Many Worcester readers may assume that property division in a divorce can be resolved through a 50/50 split of assets and marital properties. But in Massachusetts, the assets and properties are divided through equitable distribution, wherein the marital property must be identified and valued. However, assets and properties are not the only things subject to division; debts incurred during the marriage are also included.
When it comes to debts, filing a divorce does not separate the obligation of both spouses to pay debts incurred jointly. In the case of joint accounts, creditors don’t care about how the division of assets and properties are settled. Accordingly, any debts in the names of both spouses can still be the financial obligation of both even after divorce. The failure of one former spouse to pay may hurt the credit scores of both parties. Credit scores are important for divorcing spouses in Massachusetts because they can impact each spouse’s post-divorce life.
Credit scores represent an individual’s credibility to pay when it comes to loans and other financial matters. Unfortunately, divorce can severely decrease a spouse’s credit score. Due to this, divorcing couples may need to discuss the issues that concern their credit, debts and divorce.

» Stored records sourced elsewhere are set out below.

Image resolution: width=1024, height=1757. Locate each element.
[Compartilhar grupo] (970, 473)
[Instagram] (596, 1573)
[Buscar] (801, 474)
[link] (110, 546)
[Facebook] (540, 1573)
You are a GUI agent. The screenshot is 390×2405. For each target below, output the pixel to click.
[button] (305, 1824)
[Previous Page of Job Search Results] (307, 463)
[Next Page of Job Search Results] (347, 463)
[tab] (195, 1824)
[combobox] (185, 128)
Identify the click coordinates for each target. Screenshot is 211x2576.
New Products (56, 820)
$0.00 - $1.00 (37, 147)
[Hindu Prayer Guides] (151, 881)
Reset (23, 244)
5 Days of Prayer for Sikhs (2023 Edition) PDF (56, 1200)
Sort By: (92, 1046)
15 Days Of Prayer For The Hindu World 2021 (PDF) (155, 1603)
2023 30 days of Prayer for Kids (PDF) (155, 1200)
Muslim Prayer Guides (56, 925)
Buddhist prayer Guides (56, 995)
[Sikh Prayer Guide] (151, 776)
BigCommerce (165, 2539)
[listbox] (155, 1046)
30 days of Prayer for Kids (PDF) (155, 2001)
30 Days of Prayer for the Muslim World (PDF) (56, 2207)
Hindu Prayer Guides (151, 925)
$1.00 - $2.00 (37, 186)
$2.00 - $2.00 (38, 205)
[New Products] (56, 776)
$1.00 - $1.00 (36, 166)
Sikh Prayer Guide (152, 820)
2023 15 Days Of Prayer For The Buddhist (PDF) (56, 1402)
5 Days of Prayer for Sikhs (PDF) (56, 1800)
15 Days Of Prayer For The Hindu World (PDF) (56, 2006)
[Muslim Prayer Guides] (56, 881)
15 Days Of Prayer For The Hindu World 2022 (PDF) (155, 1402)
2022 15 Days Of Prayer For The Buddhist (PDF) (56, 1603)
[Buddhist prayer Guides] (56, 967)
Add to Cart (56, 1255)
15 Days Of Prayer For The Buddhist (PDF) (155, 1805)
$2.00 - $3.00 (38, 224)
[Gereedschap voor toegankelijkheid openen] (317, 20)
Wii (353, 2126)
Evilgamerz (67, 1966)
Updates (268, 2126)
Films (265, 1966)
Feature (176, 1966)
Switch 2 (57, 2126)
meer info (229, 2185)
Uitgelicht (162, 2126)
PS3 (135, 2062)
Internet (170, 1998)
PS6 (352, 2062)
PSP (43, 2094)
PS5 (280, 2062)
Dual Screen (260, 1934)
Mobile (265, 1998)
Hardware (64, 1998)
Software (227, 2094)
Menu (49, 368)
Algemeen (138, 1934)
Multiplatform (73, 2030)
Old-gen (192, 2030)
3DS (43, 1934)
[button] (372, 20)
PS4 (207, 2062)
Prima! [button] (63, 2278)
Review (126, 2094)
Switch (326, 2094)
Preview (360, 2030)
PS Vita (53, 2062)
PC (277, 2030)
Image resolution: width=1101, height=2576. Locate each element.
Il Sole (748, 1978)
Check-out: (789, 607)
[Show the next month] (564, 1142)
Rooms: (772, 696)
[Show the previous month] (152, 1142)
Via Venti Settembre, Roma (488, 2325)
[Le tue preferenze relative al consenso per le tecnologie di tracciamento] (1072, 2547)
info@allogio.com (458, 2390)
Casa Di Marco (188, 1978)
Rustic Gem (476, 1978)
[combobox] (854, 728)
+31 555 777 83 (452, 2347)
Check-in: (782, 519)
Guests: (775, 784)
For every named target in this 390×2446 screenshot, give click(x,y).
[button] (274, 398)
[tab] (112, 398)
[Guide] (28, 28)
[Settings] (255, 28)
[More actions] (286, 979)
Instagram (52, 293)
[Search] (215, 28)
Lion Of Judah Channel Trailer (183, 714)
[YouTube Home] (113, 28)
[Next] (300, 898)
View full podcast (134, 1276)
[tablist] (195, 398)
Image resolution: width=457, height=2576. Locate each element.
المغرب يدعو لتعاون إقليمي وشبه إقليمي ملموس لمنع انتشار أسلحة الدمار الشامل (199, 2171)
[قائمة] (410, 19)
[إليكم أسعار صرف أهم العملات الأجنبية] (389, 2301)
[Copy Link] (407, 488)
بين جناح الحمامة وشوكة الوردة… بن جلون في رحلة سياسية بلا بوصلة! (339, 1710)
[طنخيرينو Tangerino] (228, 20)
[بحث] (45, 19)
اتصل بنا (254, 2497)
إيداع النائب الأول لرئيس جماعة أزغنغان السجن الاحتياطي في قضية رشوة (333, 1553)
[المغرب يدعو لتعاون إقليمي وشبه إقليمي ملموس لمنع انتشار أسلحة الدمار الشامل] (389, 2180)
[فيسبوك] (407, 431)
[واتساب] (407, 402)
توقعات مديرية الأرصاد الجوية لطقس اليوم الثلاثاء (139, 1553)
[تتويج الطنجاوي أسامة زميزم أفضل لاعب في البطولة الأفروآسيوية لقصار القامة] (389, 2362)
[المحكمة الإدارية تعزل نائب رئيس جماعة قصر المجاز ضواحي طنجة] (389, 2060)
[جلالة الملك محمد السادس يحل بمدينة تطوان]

Divorcing couples may have to close accounts in both parties’ names before the divorce is finalized. If the account still has an outstanding balance, spouses may need to freeze the account to avoid additional charges and inform the creditors about the separation. In instances where both parties promised to pay the debts separately, one spouse may monitor the payments if possible. Doing so may inform the spouse if the other partner is falling behind on the payments. If that’s the case, and if the parties divorce decree provides for compensation, the other spouse may choose to pay the balance entirely just to protect their credit score and then seek reimbursement from the other partner.
Property division is one of the most important issues in ending a marriage because any wrong decision can have a severe impact on both parties financially. With this in mind, taking consideration of the debts obtained during the marriage may safeguard the credit scores and financial stability of the divorcing spouses.